## Records for the exercise
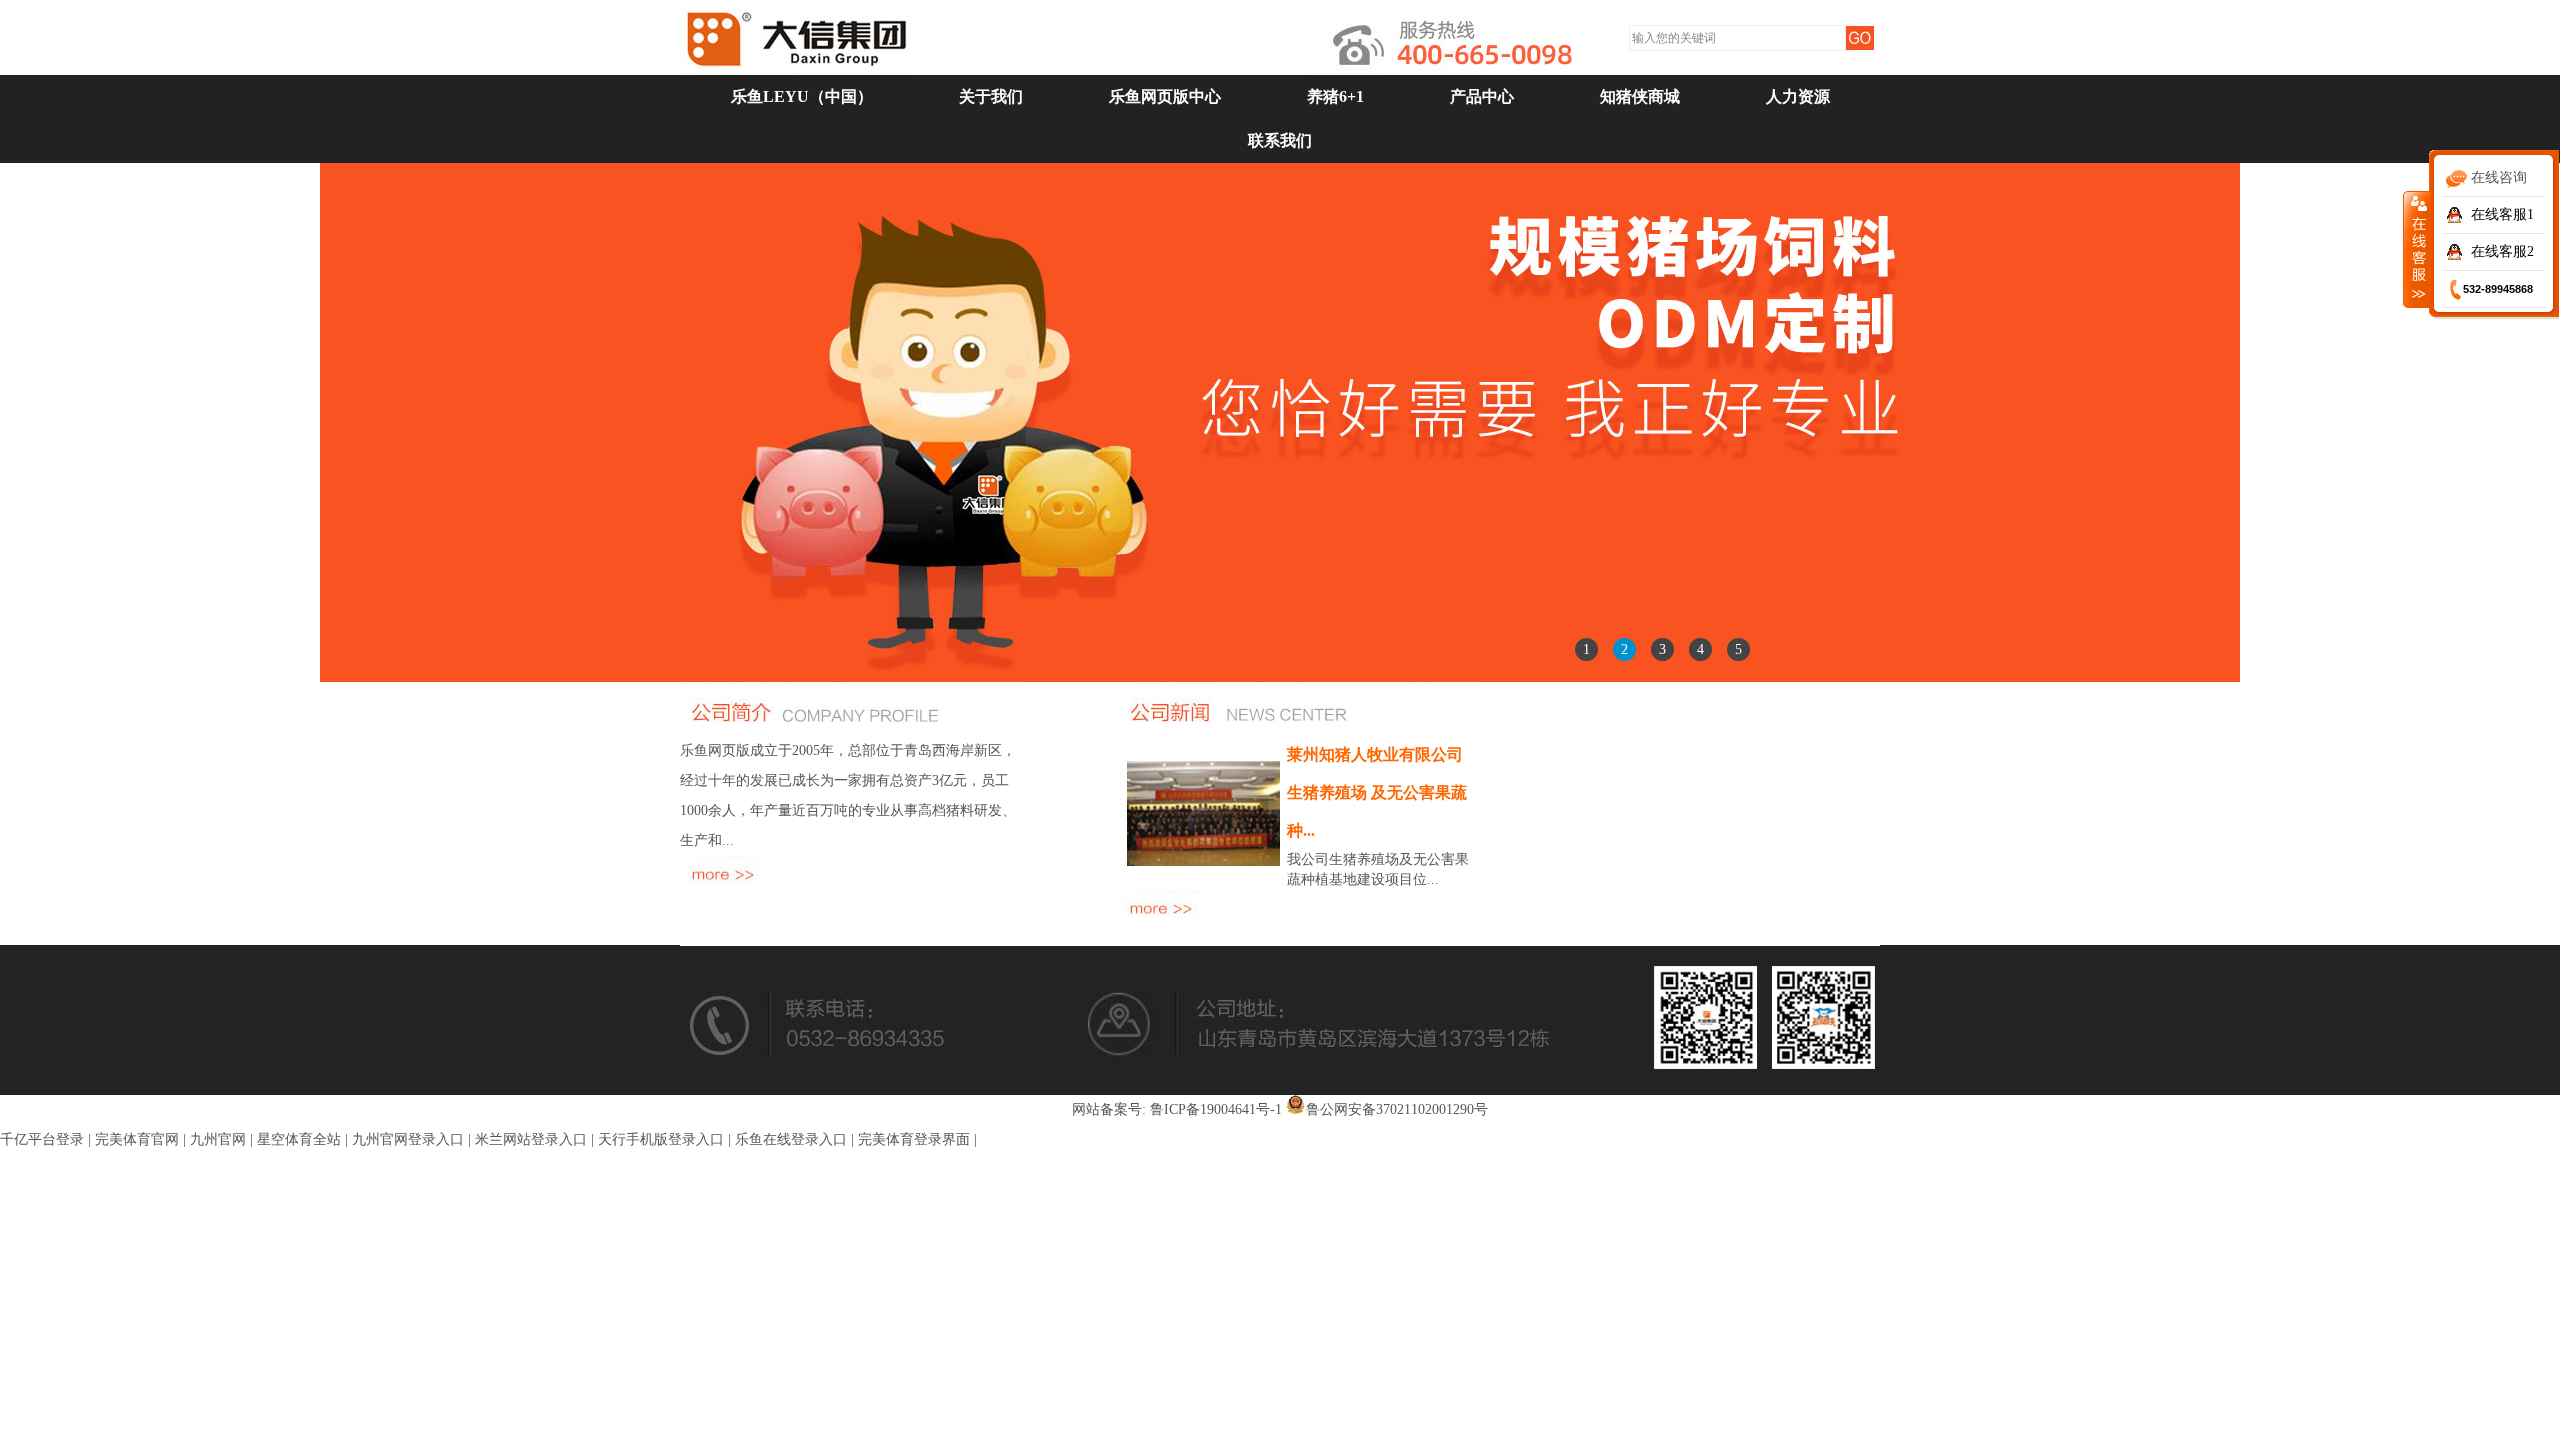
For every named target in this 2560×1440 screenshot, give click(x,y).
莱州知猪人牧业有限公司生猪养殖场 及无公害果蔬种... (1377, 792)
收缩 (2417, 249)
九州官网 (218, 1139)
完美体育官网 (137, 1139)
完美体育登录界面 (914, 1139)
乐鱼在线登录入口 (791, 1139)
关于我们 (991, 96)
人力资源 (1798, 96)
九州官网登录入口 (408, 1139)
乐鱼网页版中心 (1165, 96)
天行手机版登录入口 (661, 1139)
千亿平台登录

## Description of the task
The full listing, transcribed exactly and without its pictures, is the expected result.

## Written reply
For every named target in this 2560×1440 screenshot, give click(x,y).
莱州知猪人牧业有限公司生猪养殖场 及无公害果蔬种... (1377, 792)
收缩 (2417, 249)
九州官网 (218, 1139)
完美体育官网 (137, 1139)
完美体育登录界面 (914, 1139)
乐鱼在线登录入口 (791, 1139)
关于我们 (991, 96)
人力资源 (1798, 96)
九州官网登录入口 (408, 1139)
乐鱼网页版中心 (1165, 96)
天行手机版登录入口 (661, 1139)
千亿平台登录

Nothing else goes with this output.